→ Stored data
——
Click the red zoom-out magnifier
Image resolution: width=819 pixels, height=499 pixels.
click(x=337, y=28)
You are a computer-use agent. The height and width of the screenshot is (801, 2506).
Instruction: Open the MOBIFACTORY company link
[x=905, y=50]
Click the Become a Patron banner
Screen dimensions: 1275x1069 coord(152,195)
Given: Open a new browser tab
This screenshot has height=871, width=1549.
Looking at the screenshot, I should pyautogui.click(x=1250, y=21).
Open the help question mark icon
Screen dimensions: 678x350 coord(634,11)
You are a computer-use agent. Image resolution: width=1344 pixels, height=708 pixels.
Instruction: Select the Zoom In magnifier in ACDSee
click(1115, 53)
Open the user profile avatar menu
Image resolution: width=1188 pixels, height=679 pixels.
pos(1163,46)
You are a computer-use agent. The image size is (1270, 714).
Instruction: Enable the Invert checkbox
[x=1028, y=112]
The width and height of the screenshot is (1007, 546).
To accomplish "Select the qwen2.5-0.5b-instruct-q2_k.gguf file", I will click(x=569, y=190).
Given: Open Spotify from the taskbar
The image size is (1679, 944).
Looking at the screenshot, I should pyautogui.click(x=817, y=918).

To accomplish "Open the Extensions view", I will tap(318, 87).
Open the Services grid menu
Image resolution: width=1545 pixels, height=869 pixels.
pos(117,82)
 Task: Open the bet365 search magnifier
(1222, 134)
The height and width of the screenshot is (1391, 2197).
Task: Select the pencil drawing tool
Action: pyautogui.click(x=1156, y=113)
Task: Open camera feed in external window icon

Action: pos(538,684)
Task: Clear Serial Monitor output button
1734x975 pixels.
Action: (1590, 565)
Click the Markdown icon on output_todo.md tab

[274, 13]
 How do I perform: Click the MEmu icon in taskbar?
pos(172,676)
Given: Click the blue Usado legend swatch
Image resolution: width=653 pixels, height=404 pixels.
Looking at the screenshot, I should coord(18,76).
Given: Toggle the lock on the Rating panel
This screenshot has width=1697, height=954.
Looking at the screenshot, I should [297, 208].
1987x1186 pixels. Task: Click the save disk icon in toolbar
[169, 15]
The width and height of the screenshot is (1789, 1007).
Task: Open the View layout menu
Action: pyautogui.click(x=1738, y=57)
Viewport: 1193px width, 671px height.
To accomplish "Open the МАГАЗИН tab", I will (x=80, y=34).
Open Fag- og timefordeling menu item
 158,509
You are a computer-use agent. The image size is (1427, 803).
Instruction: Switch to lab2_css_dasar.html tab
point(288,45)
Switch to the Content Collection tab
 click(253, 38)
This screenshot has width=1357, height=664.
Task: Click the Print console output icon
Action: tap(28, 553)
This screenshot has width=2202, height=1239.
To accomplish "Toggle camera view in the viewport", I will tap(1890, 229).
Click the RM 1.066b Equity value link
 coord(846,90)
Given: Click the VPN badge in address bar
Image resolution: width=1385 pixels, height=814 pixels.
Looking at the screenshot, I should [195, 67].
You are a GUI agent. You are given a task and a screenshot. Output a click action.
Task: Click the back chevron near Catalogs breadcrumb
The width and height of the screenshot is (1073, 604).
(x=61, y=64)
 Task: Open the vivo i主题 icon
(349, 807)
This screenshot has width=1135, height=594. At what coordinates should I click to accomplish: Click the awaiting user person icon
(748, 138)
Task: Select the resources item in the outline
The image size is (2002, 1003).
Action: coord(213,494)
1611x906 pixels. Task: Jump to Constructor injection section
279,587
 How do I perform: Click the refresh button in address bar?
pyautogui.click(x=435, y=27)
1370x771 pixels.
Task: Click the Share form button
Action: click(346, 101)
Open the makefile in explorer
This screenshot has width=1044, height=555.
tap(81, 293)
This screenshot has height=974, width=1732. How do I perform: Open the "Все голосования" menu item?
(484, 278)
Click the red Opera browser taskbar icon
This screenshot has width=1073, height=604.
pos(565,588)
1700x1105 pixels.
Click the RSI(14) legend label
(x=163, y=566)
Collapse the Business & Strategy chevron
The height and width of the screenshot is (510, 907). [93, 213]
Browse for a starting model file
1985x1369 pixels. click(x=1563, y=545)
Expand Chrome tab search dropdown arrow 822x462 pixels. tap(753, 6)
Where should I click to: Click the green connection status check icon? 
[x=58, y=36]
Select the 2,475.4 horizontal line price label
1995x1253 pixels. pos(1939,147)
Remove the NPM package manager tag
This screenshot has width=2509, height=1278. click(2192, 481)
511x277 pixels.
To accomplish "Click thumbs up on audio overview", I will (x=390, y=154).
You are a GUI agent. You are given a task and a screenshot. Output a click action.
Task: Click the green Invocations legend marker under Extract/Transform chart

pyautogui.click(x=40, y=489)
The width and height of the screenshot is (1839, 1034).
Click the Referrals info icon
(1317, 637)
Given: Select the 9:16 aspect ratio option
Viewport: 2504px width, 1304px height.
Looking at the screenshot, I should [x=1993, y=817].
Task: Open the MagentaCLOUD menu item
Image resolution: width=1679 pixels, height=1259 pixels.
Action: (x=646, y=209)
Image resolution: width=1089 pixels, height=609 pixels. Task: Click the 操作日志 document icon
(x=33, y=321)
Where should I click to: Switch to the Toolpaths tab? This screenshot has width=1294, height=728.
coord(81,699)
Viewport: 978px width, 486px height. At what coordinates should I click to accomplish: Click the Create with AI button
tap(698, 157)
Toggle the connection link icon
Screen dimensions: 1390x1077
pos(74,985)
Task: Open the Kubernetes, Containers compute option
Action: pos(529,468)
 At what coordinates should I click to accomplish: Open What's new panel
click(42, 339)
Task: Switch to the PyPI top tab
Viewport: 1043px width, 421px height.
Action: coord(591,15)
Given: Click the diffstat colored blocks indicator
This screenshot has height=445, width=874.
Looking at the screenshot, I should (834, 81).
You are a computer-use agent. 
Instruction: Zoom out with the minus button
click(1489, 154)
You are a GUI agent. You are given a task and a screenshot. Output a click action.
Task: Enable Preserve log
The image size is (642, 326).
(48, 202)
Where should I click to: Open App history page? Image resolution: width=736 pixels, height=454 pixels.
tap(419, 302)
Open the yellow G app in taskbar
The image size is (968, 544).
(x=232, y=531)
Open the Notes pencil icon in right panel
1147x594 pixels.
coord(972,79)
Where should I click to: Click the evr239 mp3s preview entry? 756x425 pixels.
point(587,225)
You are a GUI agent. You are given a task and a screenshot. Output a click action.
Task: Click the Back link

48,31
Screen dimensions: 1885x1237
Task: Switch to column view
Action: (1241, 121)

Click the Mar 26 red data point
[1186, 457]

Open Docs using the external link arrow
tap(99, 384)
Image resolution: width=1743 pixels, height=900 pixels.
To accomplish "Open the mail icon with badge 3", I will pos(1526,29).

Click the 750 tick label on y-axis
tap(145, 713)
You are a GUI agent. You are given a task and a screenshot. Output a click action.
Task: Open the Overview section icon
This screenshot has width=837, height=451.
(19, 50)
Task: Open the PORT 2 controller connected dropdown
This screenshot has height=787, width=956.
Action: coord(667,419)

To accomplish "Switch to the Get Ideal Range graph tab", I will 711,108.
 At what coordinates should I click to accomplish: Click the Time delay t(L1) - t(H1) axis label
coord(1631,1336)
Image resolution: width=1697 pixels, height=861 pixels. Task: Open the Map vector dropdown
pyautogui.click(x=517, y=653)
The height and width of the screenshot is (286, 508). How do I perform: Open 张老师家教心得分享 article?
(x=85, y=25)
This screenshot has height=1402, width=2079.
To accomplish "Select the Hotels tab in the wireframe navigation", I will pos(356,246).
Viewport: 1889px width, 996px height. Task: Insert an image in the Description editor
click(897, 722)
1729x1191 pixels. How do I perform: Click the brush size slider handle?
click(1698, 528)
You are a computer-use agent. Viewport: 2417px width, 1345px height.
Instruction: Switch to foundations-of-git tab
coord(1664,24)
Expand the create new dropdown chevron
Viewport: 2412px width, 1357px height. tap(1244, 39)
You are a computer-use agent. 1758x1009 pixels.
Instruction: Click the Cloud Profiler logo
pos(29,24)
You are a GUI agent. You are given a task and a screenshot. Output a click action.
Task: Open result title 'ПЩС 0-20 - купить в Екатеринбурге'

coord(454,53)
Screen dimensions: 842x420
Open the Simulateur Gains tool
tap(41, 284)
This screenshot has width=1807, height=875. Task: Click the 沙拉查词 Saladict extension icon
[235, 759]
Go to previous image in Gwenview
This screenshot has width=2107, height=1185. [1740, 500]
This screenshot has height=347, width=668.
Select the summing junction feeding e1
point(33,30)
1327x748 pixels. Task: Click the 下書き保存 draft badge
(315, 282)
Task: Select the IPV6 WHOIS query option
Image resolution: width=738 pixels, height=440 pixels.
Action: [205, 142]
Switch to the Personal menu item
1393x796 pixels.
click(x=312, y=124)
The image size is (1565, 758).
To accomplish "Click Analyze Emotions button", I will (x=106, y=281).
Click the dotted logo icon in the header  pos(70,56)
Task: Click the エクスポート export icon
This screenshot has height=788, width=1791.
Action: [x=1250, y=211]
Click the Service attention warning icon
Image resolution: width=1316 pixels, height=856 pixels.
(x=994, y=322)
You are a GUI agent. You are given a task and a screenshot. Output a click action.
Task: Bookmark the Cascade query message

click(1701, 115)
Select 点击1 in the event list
——
Extract every line above that contains the word "computer".

You are a computer-use agent. The height and width of the screenshot is (801, 2506).
You are a computer-use agent. Image resolution: width=1344 pixels, height=708 pixels.
You are a computer-use agent. The image size is (1270, 714).
You are a computer-use agent. The image size is (1427, 803).
You are a computer-use agent. 
You are a computer-use agent. Viewport: 2417px width, 1345px height.
You are a computer-use agent. 1758x1009 pixels.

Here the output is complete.